Indeed, we can see how such a response quite genuinely meets the criteria of ‘mansplaining’, which is itself an artefact of a typical misunderstanding between the genders. It is not just that the mansplainer proves her wrong, he robs her own a unique source of pleasure. Its about her moment, her feelings, her victimhood and her story. The world is a hostile place and she is at the centre of it. In showcasing her how this mental image does not correspond to reality, and in fact the opposite may be true, he has, as the feminist line often goes, ‘invalidated her experience’, which, according to the context in which it occurred, may earn him social sanction or a mild form of punishment.

Of course, this mindset can in some ways even be cast as sympathetic, if it wasn’t wrapped in so many poisonous barbs or, to repeat, a deciding factor in all corporate or state policy. Whatever we think about the validity and accuracy of women’s claims, powerful institutions take them EXTREMELY seriously, often to the letter. Thus, the gender conflict that has typified so much of the last decade is refreshed anew. But where can we go from here?

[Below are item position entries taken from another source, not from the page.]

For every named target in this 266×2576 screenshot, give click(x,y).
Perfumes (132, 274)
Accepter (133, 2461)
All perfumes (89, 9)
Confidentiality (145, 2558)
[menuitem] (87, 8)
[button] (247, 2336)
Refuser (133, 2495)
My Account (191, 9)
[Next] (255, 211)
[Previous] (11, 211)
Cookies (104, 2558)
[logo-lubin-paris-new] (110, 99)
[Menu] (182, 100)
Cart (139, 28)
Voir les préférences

One avenue may be a temporary pause in the safety net provided by men so it is no longer transparent and thus can be used as a negotiating chip. Female hysteria, pathological pity-seeking and solipsism is no longer contained to circles of wives gatherings or even 20th century gossip mags. It has an impact on government and corporate policy, on advertising, even at high levels of international diplomacy. The US government and others openly pursues a ‘feminist foreign policy’.

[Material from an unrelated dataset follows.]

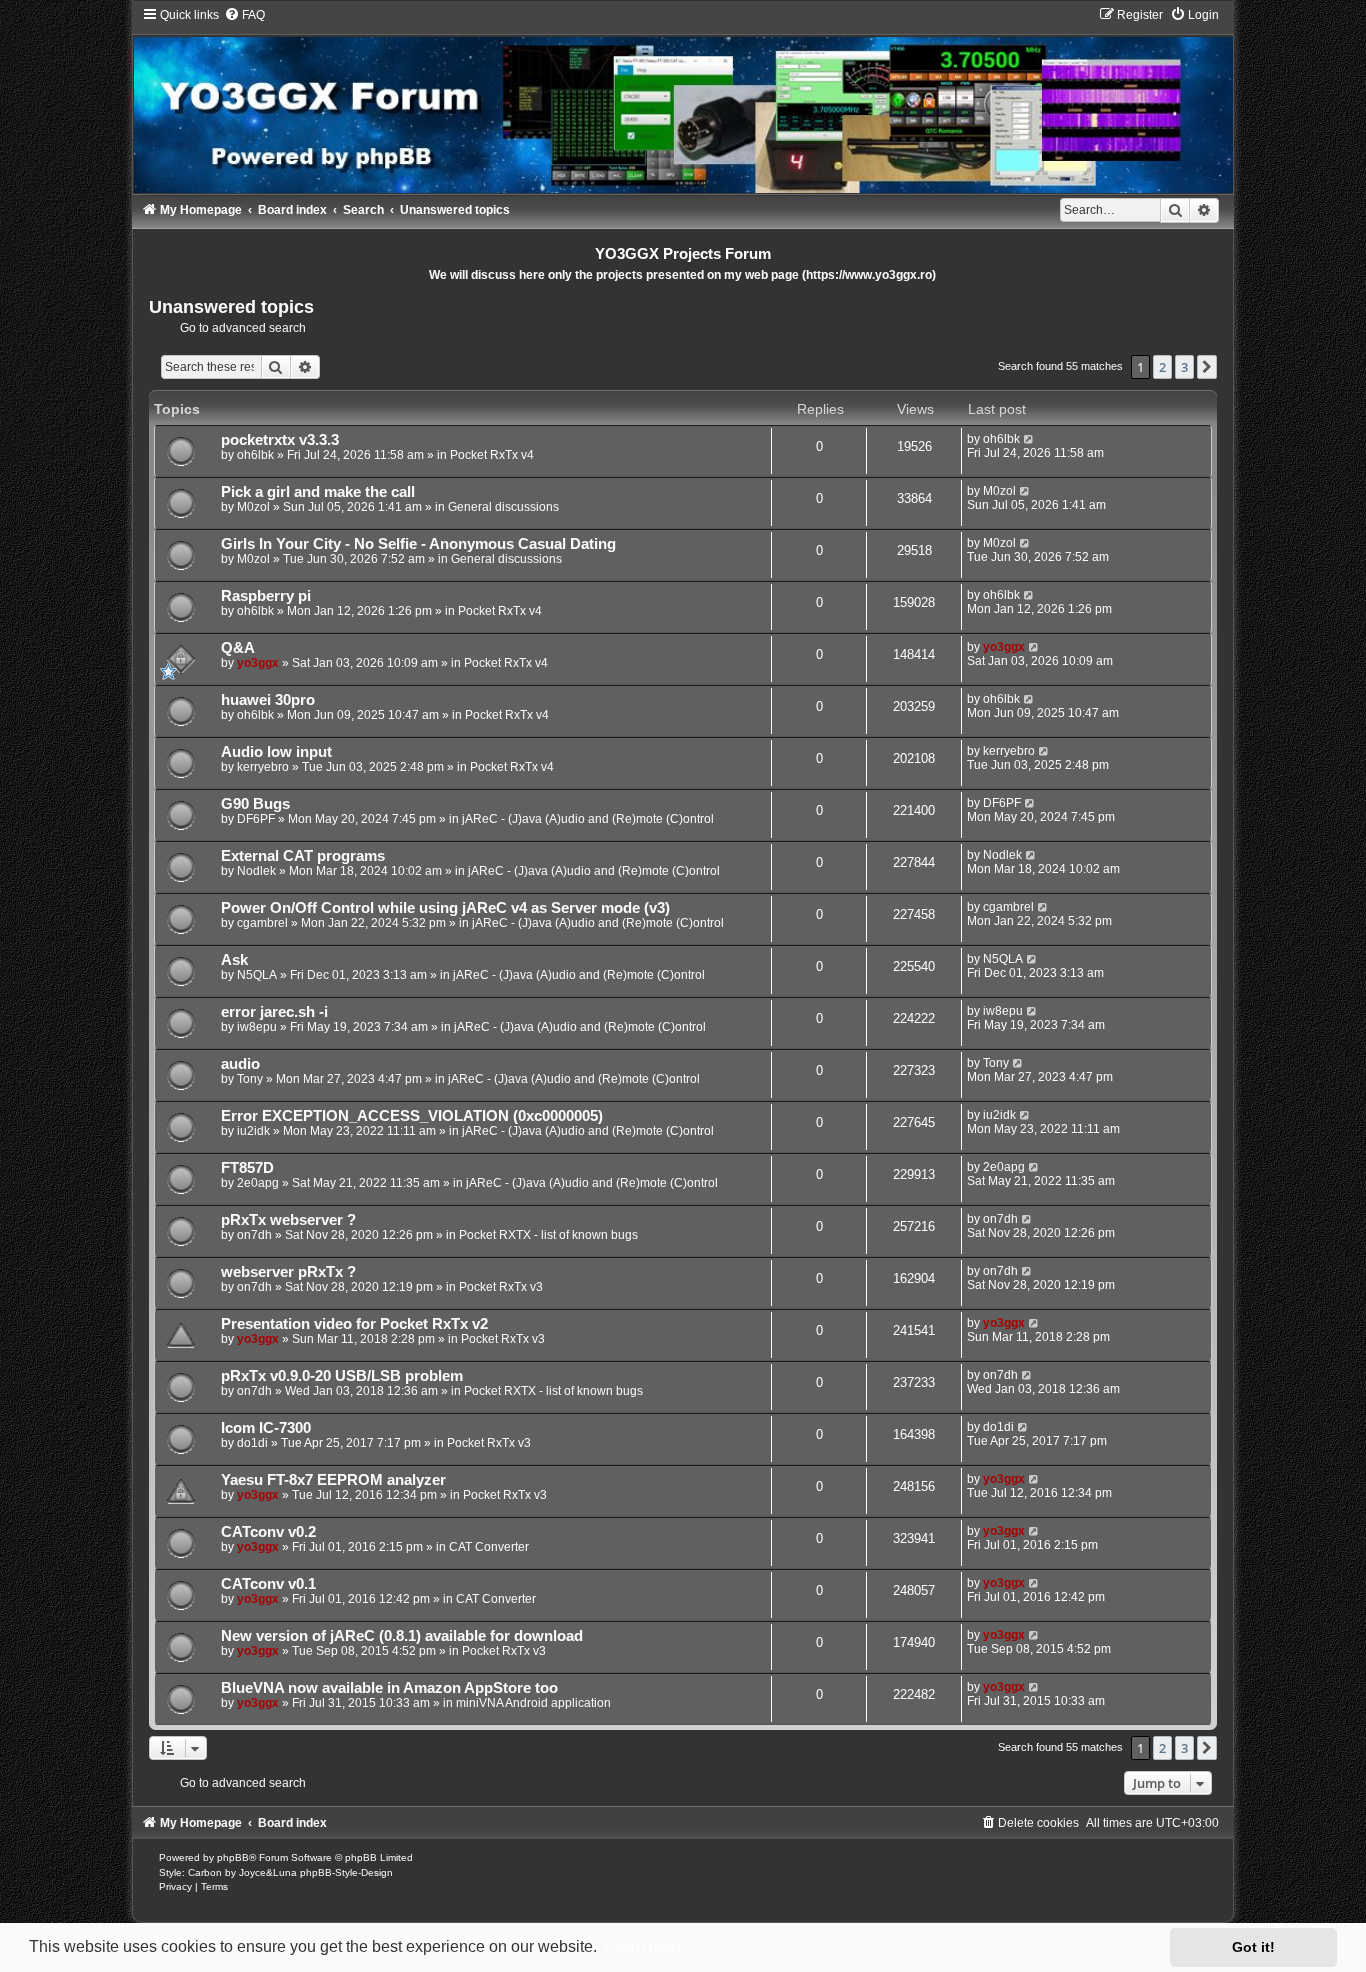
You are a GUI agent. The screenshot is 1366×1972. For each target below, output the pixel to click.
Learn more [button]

The only way out of this dilemma might be to return to the global-historical norm and refuse to listen to, let alone solve, whatever unreasonable demands she has. This solution is deceptively simple; instead of hating women, simply ignoring them. Responding to the complaints of women has become so normalized yet it is abundantly clear that this motivates female complaining, it does not rectify it. The complaining itself is the point of it all. A return to ignoring and dismissing the multitude of concerns of women, and is and has been the human norm, appears to be our most obvious route to sanity. While this may sound harsh, the day in which we return to the historical norm of a ‘Yes dear, now run along’ is the day in which a new horizon of far more interesting, important, is brightly opened up.